Gadgets may offer a brief reprieve to consumers' recession-wary wallets. "Good Morning America" technology contributor Becky Worley has five tech items that could save your family's greenbacks. Get information on decreasing your landline's cost and learn how your old cell phone could reap bucks for you.
T-Mobile @Home lets you keep your old home landline number, but ditch the $40-a-month phone bill you currently pay to your phone company. Using your DSL or cable Internet access, you plug a router in and then plug any touch tone phone into the router. You get unlimited local and long distance calling, and caller ID, in addition to keeping your old home phone number.
The router costs $49, and factoring in the $10 a month you pay for the service, the savings in one year would be $350.
For another $10 a month, you can hook your whole family's cell phones into T-Mobile's Hotspot Internet calling. It allows your connection to go over the Internet calling service when you are in the middle of a call as you walk into your home.
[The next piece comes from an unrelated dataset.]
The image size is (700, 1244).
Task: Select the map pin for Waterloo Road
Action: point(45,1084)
Here's where you save money because you won't be using your cell phone minutes when you're on Internet calling.
For example, say you drop 1,000 minutes a month off your family plan. With this home hotspot calling, the grand total in savings comes to $600 per year with T-Mobile @Home plus hotspot calling.
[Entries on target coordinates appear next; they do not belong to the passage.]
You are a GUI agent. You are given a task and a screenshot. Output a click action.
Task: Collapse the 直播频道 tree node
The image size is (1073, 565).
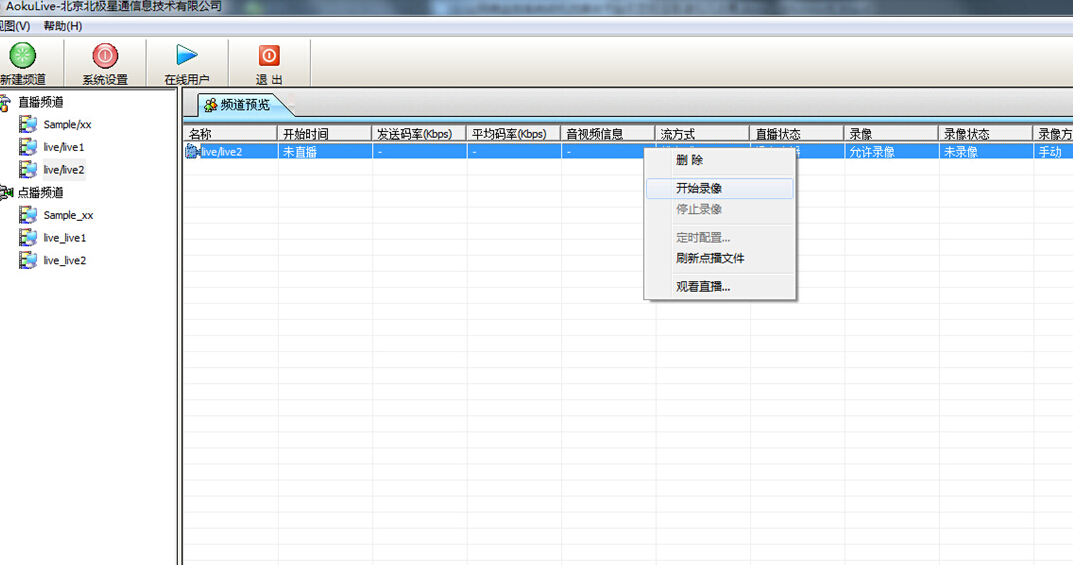point(5,102)
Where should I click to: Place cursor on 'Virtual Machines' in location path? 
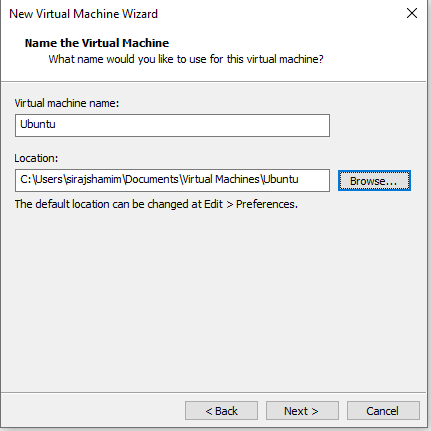pos(221,179)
Flipswap.com allows you to send in your old cell phone or used electronic gadget at no cost to you. In return, the service sends you money back, depending on the quality and the demand of the phone you sent.
The service often refurbishes your used gadget and sells your old cell phones to South America or other under-developed areas. What can't be re-used Flipswap salvages for scrap and for the parts of precious metals that are inside the device that are often valuable.
The average payout from the site is $30.